Il tifone Rai ha distrutto 1,5 milioni di case nelle Filippine: Report | Notizie sul clima


La Federazione Internazionale delle Società di Croce Rossa e Mezzaluna Rossa (IFRC) stima che il Super Typhoon Rai abbia distrutto o danneggiato un numero “sbalorditivo” di case mentre si abbatteva nelle Filippine a dicembre, provocando la morte di oltre 400 persone.

In un aggiornamento di martedì, l’IFRC ha affermato che le sue valutazioni indicavano che la tempesta ha distrutto o danneggiato “l’incredibile cifra di 1,5 milioni di case, più di qualsiasi altro tifone negli ultimi decenni”.

La Rai, con venti fino a 193 chilometri orari (120 miglia orarie), è approdata a Siargao, la capitale del surf del paese, una piccola isola nella Mindanao orientale con una popolazione di circa 180.000 persone.

Secondo il governo provinciale, oltre il 90 per cento degli edifici dell’isola, comprese scuole e municipi, sono stati gravemente danneggiati.

L’intera isola è rimasta senza elettricità da allora e rimane dipendente da generatori elettrici che forniscono una fornitura limitata, mentre molti dei suoi residenti vivono in strutture improvvisate e persino in centri di evacuazione.

In un piccolo villaggio di Cangcohoy, nell’entroterra di Siargao, 15 famiglie continuano a rifugiarsi in un edificio scolastico dopo che le loro case sono state distrutte, secondo l’ANC, un canale di notizie via cavo filippino. Molte di queste famiglie hanno anche perso i loro mezzi di sussistenza e per sopravvivere hanno fatto affidamento sull’aiuto, principalmente da donatori privati.

L’IFRC ha affermato che i bisogni sono rimasti immensi.

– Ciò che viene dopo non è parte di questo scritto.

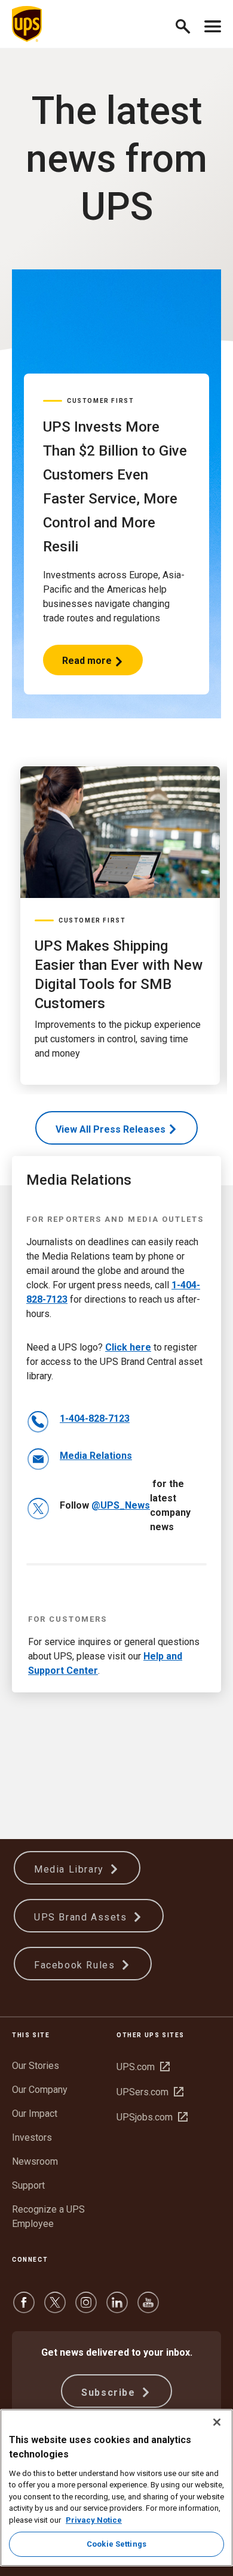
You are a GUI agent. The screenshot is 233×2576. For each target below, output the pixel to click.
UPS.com (143, 2067)
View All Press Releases (110, 1129)
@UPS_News (120, 1505)
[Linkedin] (117, 2308)
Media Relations (96, 1455)
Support (28, 2185)
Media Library (70, 1869)
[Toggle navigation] (212, 24)
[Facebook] (24, 2308)
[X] (55, 2308)
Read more (87, 665)
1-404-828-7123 (95, 1418)
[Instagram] (86, 2308)
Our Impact (34, 2113)
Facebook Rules (76, 1965)
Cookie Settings (116, 2543)
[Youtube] (148, 2308)
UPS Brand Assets (82, 1917)
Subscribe (110, 2392)
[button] (187, 24)
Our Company (40, 2089)
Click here (128, 1347)
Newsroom (35, 2161)
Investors (32, 2137)
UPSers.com (149, 2092)
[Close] (217, 2422)
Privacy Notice (94, 2520)
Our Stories (35, 2065)
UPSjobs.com (152, 2117)
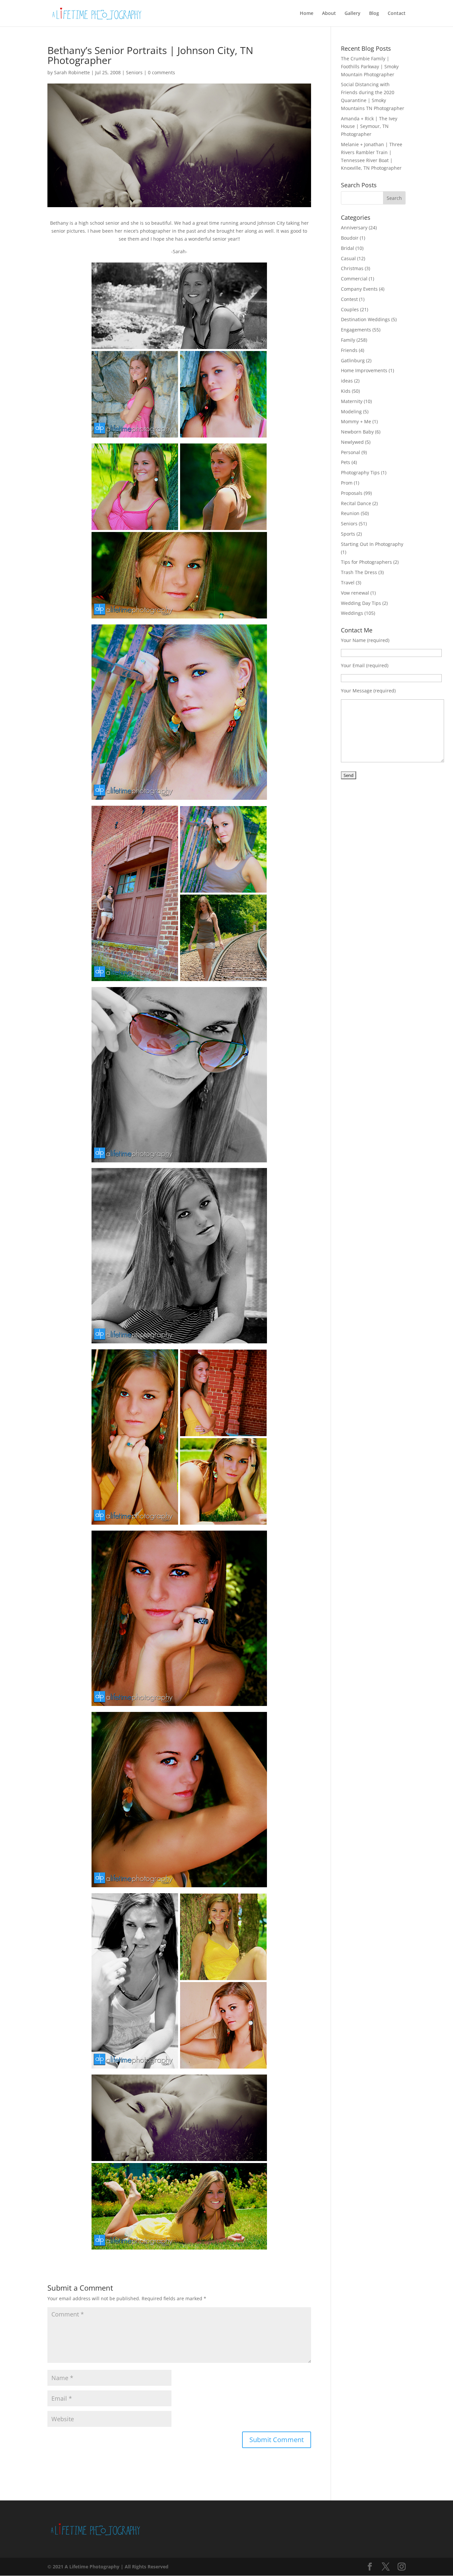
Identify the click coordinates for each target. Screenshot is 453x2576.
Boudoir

“È passato poco più di un mese da quando il tifone Rai ha colpito le Filippine, eppure milioni di persone hanno ancora urgente bisogno di sostegno umanitario, comprese case, forniture di acqua pulita e assistenza sanitaria”, ha affermato in una dichiarazione il capo del paese dell’IFRC Alberto Bocanegra.

“Questo Super Typhoon ha causato un’enorme devastazione, distruggendo o danneggiando più case di qualsiasi tempesta negli ultimi decenni.”

Rispetto al Super Typhoon Haiyan del 2013, che ha causato la morte di oltre 6.000 persone, la Rai ha lasciato un percorso di distruzione molto più ampio, colpendo diverse isole principali tra cui Bohol, Cebu, Negros e Palawan.

Secondo le stime, il danno lasciato dalla Rai potrebbe arrivare fino a 790 milioni di dollari.

“Questo è un disastro molto più grande di quanto il mondo abbia realizzato un mese fa”, ha affermato il presidente della Croce Rossa filippina Richard Gordon, che è anche senatore.

“Le persone che facevano affidamento sull’agricoltura, la pesca e il turismo non possono guadagnare adesso. Milioni di persone non hanno un tetto sopra la testa”.

Aiuti alla ricostruzione

Secondo l’IFRC, sono necessari fino a 22 milioni di dollari per supportare più di 400.000 persone in 24 mesi.

Secondo l’organizzazione umanitaria internazionale, una priorità assoluta include la ricostruzione di rifugi più sicuri e la fornitura alle famiglie sfollate di beni di prima necessità, dai set da cucina ai kit per dormire e ai vestiti.

Ci sono state anche segnalazioni del governo che ha ordinato ai residenti, anche a Siargao, di non tornare e ricostruire il loro precedente appezzamento di terra in riva al mare, e molti hanno bisogno di supporto legale per problemi di alloggio, terra e proprietà.

Da quando la Rai ha colpito il Paese, la Croce Rossa filippina ha raggiunto 36.000 persone con il supporto di rifugi di emergenza, compresa la fornitura di materiali da costruzione e teloni per costruire rifugi temporanei.

“Il tifone [Rai] arriva nel bel mezzo di una pandemia e di una campagna politica, che distoglie l’attenzione da quella che è veramente una catastrofe. Questo non deve essere dimenticato domani mattina”, ha aggiunto Gordon, capo della Croce Rossa nelle Filippine.

Bocanegra dell’IFRC ha aggiunto che mentre i filippini si sono ripresi da precedenti disastri e sono “duri” quando si tratta di ricostruire, “occorre fare di più per aiutare” coloro le cui case sono state distrutte.

L’IFRC ha affermato che è necessario un sostegno a lungo termine anche per aiutare le famiglie a costruire case più sicure, comprese quelle che vivono su isole isolate e in aree remote o difficili da raggiungere.